> [Dataset entries]:
■ ■ ■ ■ ■ ■ ■
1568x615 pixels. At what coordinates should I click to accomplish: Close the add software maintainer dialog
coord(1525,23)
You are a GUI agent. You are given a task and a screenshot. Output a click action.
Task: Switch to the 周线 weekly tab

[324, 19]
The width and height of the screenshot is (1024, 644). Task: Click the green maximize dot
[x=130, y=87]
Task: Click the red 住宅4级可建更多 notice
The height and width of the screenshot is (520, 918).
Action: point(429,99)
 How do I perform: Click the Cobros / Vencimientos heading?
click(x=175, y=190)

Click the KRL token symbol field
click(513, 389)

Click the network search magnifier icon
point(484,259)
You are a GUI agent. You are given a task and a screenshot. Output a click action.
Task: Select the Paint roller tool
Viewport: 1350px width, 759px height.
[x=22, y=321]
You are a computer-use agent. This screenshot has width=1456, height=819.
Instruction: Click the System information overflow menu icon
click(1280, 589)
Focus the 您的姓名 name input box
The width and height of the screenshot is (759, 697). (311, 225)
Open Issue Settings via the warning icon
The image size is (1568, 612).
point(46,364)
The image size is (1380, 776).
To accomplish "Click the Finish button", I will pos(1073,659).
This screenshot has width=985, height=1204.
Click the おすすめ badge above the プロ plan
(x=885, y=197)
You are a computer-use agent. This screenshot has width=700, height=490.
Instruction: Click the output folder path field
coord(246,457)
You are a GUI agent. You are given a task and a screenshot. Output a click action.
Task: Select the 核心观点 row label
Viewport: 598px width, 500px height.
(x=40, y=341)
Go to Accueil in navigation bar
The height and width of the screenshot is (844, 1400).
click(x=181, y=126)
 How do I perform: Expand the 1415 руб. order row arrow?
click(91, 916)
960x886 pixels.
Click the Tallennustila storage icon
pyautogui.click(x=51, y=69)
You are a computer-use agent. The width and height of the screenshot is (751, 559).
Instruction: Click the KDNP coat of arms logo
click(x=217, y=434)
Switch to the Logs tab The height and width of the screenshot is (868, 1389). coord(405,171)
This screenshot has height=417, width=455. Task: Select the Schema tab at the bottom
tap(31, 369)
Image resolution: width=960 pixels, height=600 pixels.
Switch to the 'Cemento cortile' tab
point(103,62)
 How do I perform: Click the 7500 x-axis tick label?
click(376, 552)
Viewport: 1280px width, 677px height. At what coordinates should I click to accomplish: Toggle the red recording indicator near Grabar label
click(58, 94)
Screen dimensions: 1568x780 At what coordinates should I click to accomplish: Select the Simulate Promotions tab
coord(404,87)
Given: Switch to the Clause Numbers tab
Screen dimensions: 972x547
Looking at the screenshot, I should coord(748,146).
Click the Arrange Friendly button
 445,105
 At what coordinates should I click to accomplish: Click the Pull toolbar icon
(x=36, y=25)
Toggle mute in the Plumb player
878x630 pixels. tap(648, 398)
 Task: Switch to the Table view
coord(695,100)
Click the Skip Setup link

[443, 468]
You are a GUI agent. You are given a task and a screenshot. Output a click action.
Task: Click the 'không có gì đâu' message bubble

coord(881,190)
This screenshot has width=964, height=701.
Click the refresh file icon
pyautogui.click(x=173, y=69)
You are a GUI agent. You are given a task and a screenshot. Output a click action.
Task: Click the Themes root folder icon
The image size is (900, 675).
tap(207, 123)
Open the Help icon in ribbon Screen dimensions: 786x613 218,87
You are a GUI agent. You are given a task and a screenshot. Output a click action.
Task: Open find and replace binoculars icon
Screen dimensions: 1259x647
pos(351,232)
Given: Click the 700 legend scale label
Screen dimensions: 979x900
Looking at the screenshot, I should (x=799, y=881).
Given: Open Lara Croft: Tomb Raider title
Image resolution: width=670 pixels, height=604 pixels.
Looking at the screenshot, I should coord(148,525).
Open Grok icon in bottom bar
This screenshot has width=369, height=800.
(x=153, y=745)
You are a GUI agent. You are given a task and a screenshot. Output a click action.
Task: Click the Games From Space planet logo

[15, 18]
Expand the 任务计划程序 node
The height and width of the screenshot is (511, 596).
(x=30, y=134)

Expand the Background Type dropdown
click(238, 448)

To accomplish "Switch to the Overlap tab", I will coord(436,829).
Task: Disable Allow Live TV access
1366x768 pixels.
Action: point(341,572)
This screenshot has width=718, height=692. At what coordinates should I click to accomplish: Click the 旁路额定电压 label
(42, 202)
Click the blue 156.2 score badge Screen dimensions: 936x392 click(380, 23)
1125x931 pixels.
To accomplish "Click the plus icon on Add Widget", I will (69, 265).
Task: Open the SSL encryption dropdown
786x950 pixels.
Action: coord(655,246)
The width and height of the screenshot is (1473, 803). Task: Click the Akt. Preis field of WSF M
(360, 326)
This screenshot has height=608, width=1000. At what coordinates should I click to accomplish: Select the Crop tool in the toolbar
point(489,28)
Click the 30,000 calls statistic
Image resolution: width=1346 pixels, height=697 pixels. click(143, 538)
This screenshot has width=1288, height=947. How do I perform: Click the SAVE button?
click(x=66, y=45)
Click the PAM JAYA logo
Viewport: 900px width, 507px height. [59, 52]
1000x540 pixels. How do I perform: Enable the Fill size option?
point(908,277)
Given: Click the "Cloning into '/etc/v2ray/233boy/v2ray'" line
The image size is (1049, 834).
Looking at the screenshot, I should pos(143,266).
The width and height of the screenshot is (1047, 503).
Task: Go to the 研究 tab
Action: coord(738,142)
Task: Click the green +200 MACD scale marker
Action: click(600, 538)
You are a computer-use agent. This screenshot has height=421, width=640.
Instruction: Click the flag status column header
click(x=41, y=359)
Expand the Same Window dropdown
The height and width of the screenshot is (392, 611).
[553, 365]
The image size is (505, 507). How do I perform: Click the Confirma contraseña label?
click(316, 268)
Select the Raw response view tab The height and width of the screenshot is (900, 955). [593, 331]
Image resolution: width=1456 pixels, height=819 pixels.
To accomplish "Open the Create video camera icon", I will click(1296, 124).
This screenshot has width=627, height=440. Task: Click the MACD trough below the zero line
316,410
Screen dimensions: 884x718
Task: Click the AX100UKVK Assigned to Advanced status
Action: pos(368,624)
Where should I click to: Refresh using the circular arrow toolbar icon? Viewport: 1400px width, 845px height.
■ ■ ■ ■ ■ ■ ■
> [ABOUT THIS TASK]: Which lines in the records above contain the string "computer"? Copy each one.

> [ANSWER SECTION]:
You are a computer-use agent. This screenshot has width=1456, height=819.
You are a computer-use agent. This screenshot has width=700, height=490.
You are a computer-use agent. The width and height of the screenshot is (751, 559).
You are a computer-use agent. This screenshot has height=421, width=640.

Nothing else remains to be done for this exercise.